# start of RECORDED DATA
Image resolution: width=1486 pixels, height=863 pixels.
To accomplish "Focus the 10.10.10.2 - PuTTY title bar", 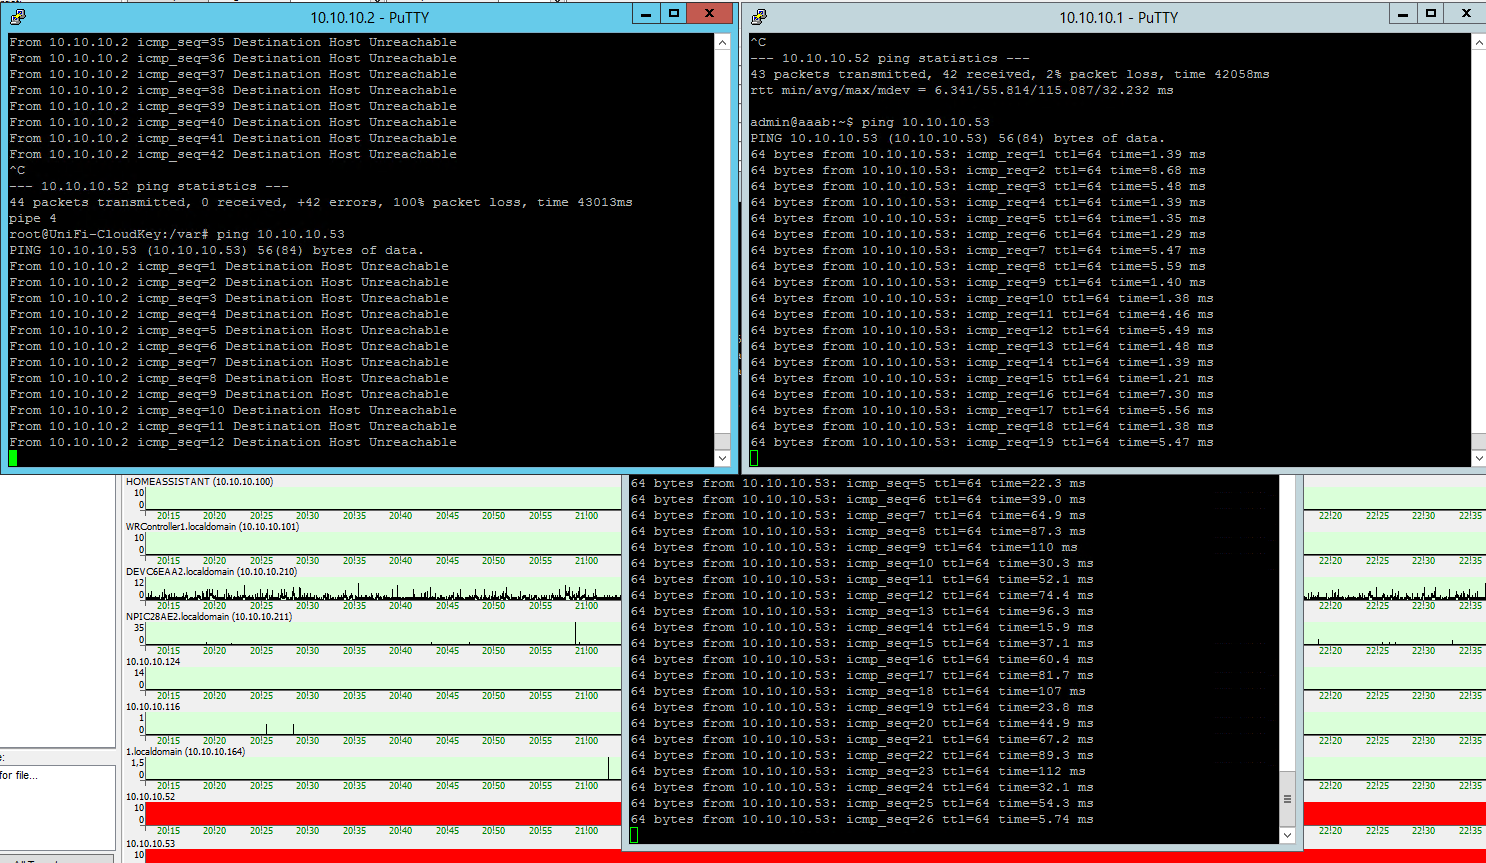I will (x=369, y=17).
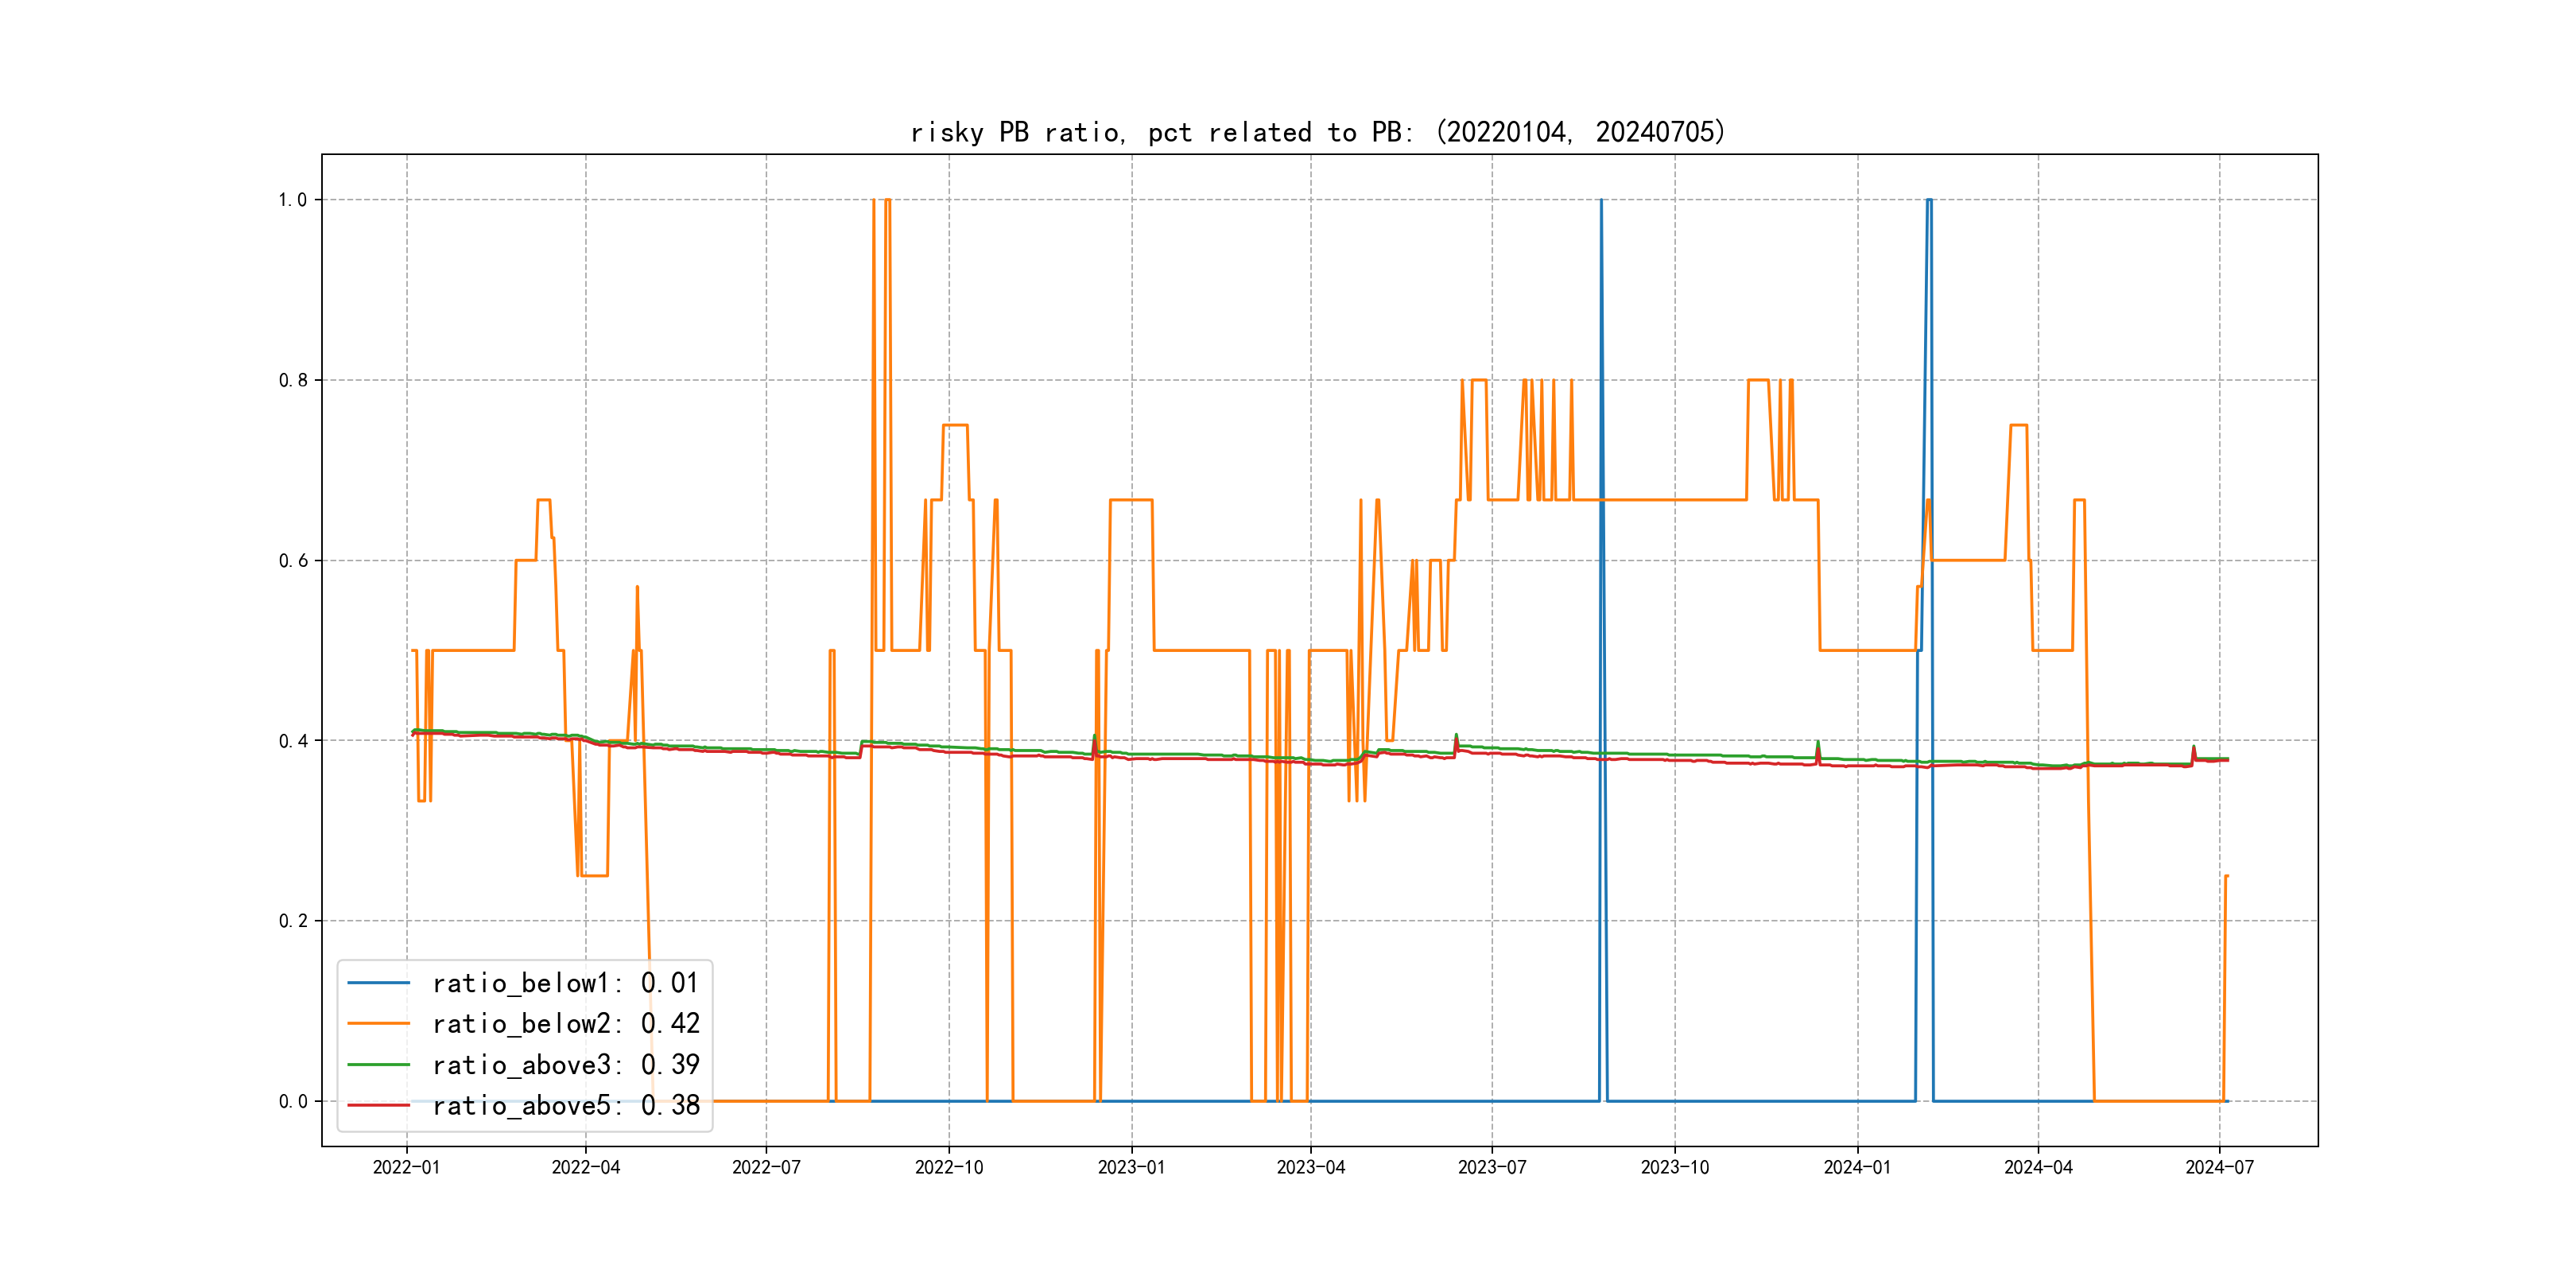Select the 'ratio_above5: 0.38' legend label

pos(565,1106)
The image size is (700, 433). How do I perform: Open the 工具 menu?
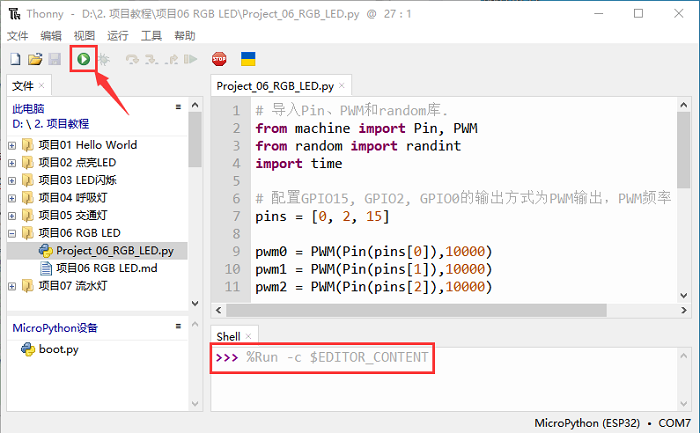point(151,35)
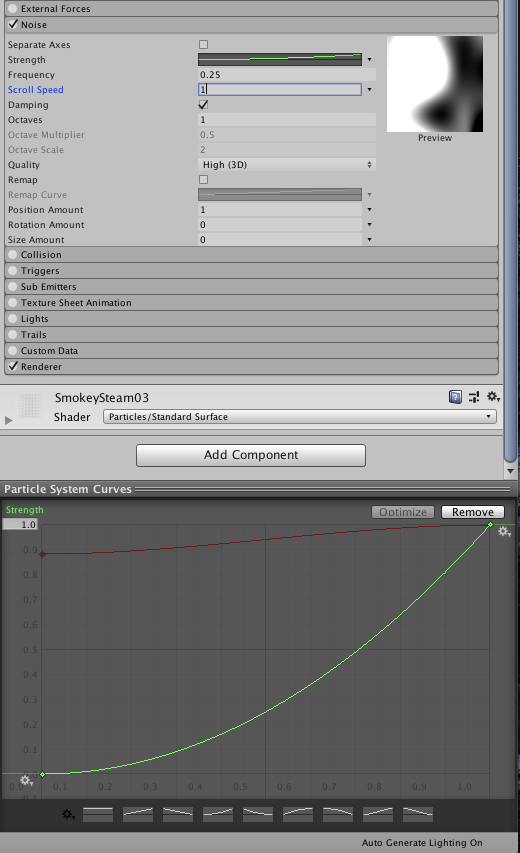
# end of RECORDED DATA
**AIM OF THE TASK**.
Output the data as a JSON list of strings, one string per line and no blank lines, covering the stretch from the line containing "The image size" through the end of the data. Leave the pictures out.

**CORRECT ANSWER**.
[
  "The image size is (700, 433). How do I perform: Open the 工具 menu?",
  "point(151,35)"
]